Pour autant, cette relégitimation des politiques industrielle et budgétaire est loin de signer le retour de l’Etat keynésien d’après-guerre. Du point de vue de la politique industrielle tout d’abord, les investissements publics sont conçus selon des objectifs et des modalités diamétralement différents. Durant les « trente glorieuses », l’objectif des politiques d’investissement était, pour l’Etat, de structurer des secteurs économiques entiers, parfois directement par des nationalisations, parfois par des subventions qui lui permettaient d’influer sur les choix de développement des entreprises. Il s’agissait ainsi de contrôler le marché, voire, pour certains secteurs comme l’énergie, de s’y substituer.

Confiance dans le marché

Les politiques d’investissement actuelles visent au contraire à encourager le développement des acteurs privés et du marché en déterminant des objectifs généraux – comme la transition écologique –, mais sans intervenir dans les stratégies des acteurs économiques. Elles s’appuient, pour ce faire, sur des instruments financiers comme des prêts, des prises de participation sous forme de capital-risque ou des garanties qui sont délivrées en premier lieu par les banques publiques d’investissement – dont l’activité a explosé depuis une décennie. Article réservé à nos abonnés Lire aussi Bruno Le Maire veut accélérer le plan de relance pour atteindre les 6 % de croissance en 2021

Ces financements sont octroyés sur le critère de la rentabilité financière des projets et de la promesse d’un « retour sur investissement » pour l’Etat, mais sans exigence de contrepartie en matière de gouvernance. De plus, quand l’Etat investit par le biais des banques publiques d’investissement au capital d’entreprises, l’objectif est de s’en retirer dès que l’activité est rentable, de manière à réinvestir dans d’autres activités émergentes prometteuses, sur le modèle d’un fonds d’investissement. Enfin, l’Etat n’investit jamais seul, mais en cofinancement avec des acteurs privés, ce qui lui permet de miser sur l’« effet levier », mais qui réduit également sa capacité de contrôle.
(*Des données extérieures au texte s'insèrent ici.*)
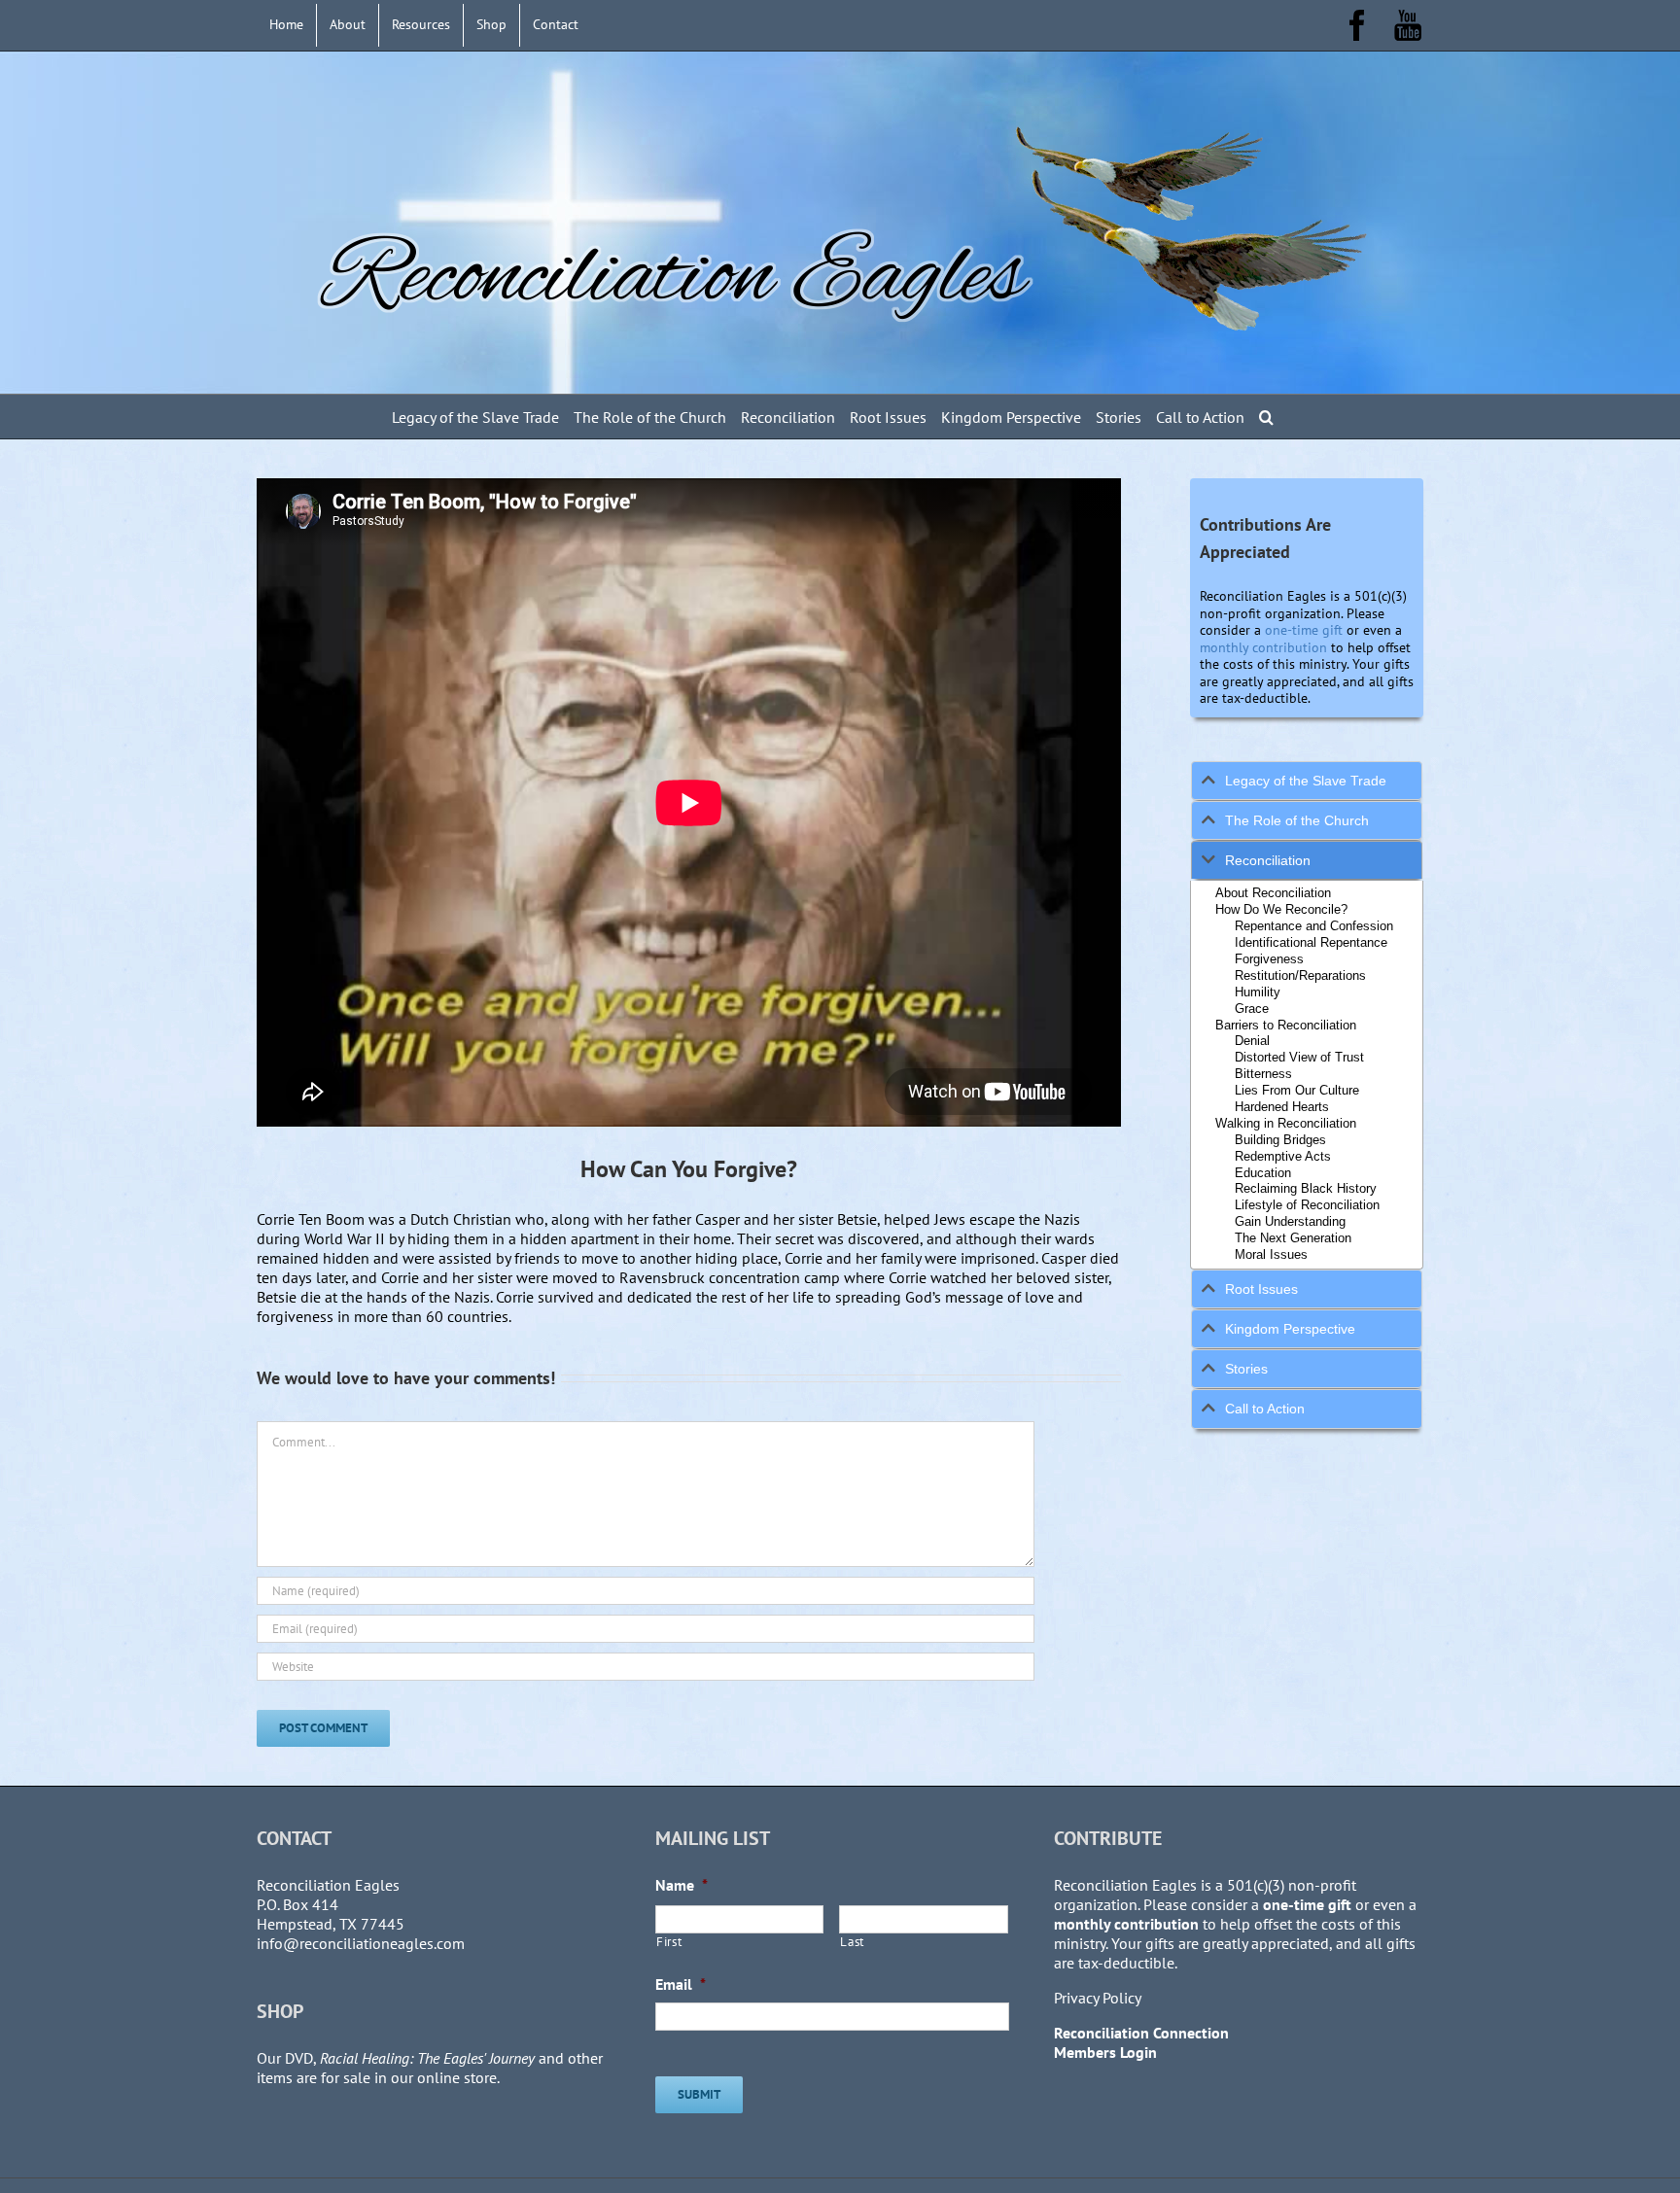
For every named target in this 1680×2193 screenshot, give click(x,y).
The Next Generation (1293, 1238)
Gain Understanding (1290, 1221)
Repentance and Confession (1314, 926)
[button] (1266, 416)
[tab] (1306, 780)
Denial (1252, 1040)
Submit (699, 2094)
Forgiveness (1269, 959)
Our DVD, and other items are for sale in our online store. (430, 2067)
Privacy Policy (1097, 1997)
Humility (1257, 992)
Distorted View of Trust (1299, 1057)
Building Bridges (1280, 1139)
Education (1263, 1173)
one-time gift (1304, 630)
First (669, 1942)
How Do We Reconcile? (1281, 909)
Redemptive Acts (1283, 1156)
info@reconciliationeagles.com (361, 1943)
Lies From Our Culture (1297, 1090)
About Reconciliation (1273, 893)
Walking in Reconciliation (1285, 1123)
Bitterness (1263, 1073)
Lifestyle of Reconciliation (1307, 1205)
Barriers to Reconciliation (1285, 1025)
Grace (1252, 1008)
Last (852, 1942)
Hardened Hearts (1282, 1106)
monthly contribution (1263, 647)
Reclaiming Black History (1306, 1188)
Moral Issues (1271, 1254)
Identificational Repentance (1311, 942)
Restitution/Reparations (1300, 975)
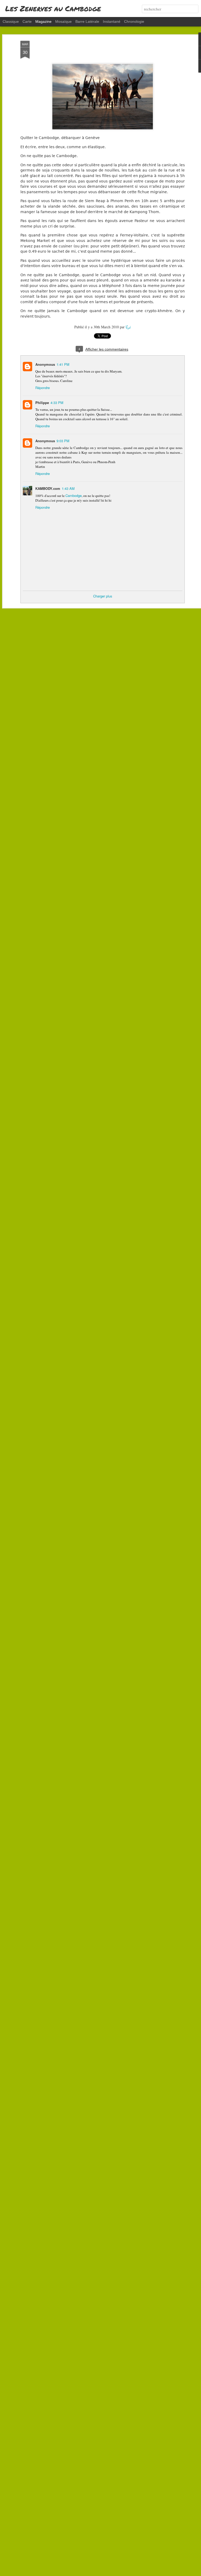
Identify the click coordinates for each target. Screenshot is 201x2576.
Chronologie (134, 21)
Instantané (111, 21)
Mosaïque (63, 21)
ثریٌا (128, 326)
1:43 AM (68, 488)
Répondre (42, 387)
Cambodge (73, 495)
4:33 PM (57, 402)
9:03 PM (63, 440)
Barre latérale (87, 21)
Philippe (42, 402)
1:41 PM (63, 364)
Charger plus (102, 596)
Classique (11, 21)
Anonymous (45, 364)
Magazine (43, 21)
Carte (27, 21)
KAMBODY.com (47, 488)
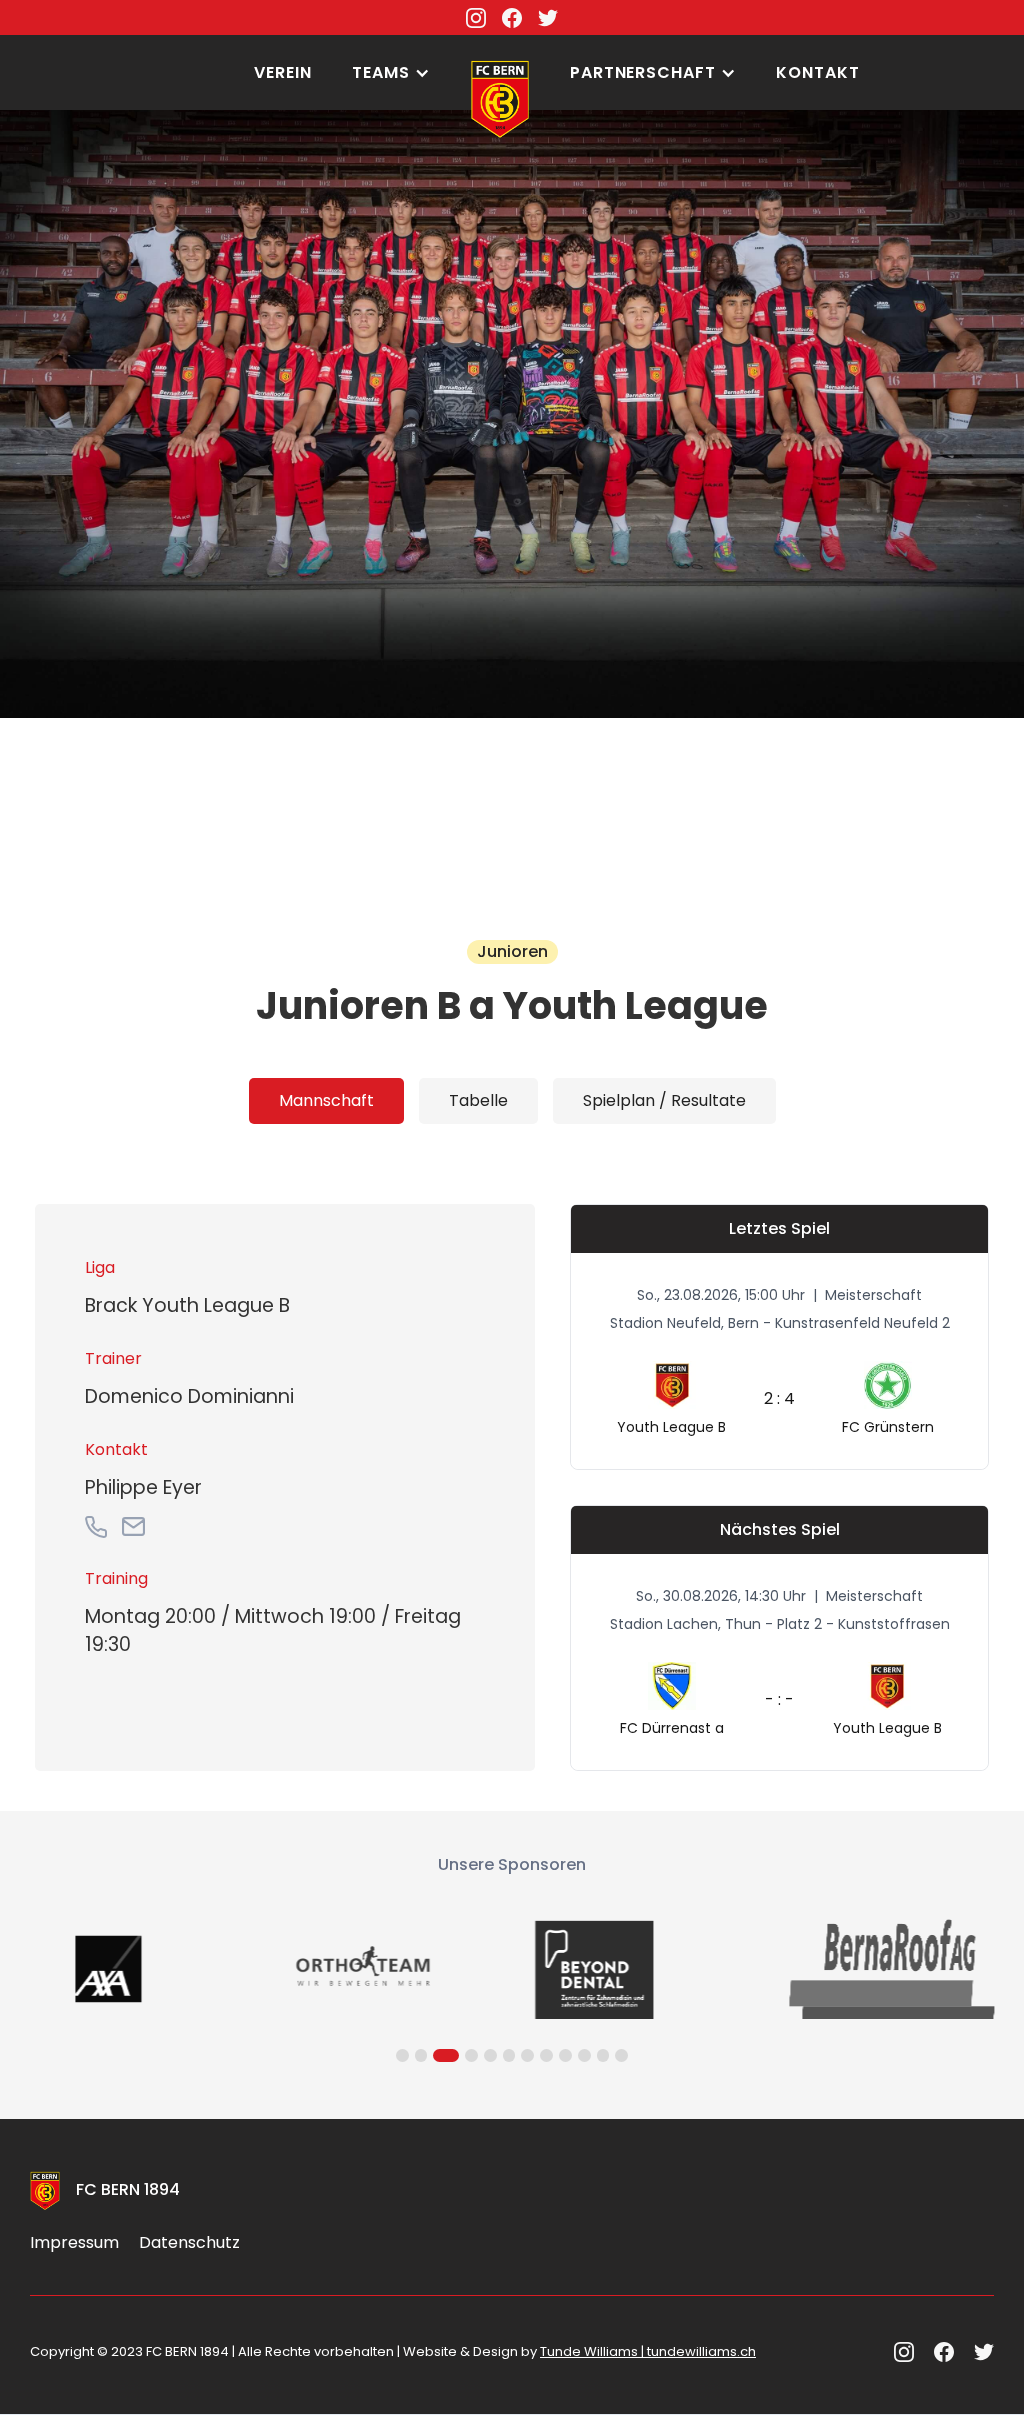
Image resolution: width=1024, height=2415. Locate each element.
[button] (391, 73)
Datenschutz (189, 2243)
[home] (500, 45)
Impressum (74, 2243)
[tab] (326, 1101)
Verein (283, 72)
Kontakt (818, 72)
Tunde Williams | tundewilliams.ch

Ce modèle d’investissement correspond d’une part à une confiance dans l’efficacité du marché et des acteurs privés, dont les choix sont jugés plus judicieux en matière d’investissement. Il est également censé être moins coûteux pour les finances publiques et permet de respecter le cadre du droit européen, qui impose aux Etats de se comporter comme des « investisseurs avisés en économie de marché ».

Du point de vue de la politique budgétaire ensuite, la doctrine keynésienne de stimulation de l’économie par l’Etat s’accordait bien avec le choix politique de la période d’après-guerre d’un développement sans précédent de l’Etat social, caractérisé par la démarchandisation de pans entiers de l’économie et le développement du secteur public.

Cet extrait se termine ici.